Maria do Belém, health minister during the government of António Guterres, told reporters she had been “hoping for something more” in relation to the government’s measures to combat the situation. “It is a structural problem which exploded with the death of a baby in Caldas da Rainha”, she recalled.
But Marta Temido told parliament that she would not be “exploring deaths, the suffering of babies, mothers, families and health service personnel who find themselves confronted by extreme situations, or of society that is faced with the anxiety of services that are functioning with some constraints”.
In other words, this crisis of maternity units closing ‘here, there and everywhere’, boils down to ‘some constraints’ which, according to Ms Temido and Mr Costa, may well be sorted, in part, by Monday…
In response to the question: “what solutions do you have for the health service” (from CHEGA leader André Ventura), Ms Temido replied the government would “hire more, train more, increase training abilities, widen foreign recruitment, pay better and recognise that this is a systemic problem that has nothing to do with political colours”.

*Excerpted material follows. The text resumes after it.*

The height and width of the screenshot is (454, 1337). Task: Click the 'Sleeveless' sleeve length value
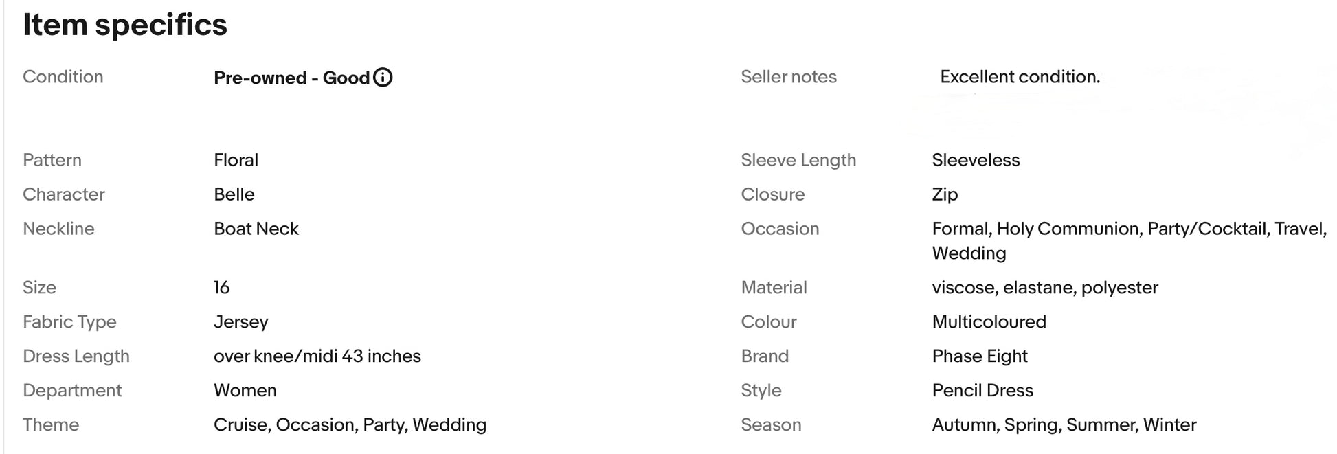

Meantime, the general medical council (Ordem dos Médicos) has called a meeting with finance minister Fernando Medina, and doctors syndicates FNAM and SIM have delivered a ‘counter-proposal’ to the government’s contingency plan, demanding firm promises over salary increases – not simply the offer of increased overtime pay for the next three months.
João Cotrim de Figueiredo, a leading light of Iniciativa Liberal, has dubbed the contingency plan as “nothing more than a sticking plaster for an exposed fracture”.
Marta Temido held her ground. The new Base Law, coming into effect – and ‘delayed by the pandemic’ – “offers strategic solutions, a vision in terms of human resources with autonomy of hiring, and incentives for health professionals with pacts of permanence”.
The EU bazooka (or Programme for Recovery and Resilience) is “another strategic instrument that the government has in hand and which foresees from the beginning, not only a set of investments but a set of structural reforms aimed to improve the SNS referral network”, she said.
Says CM, Marta Temido, with all those words (and so much saliva) “lost the opportunity to apologise to the Portuguese people”.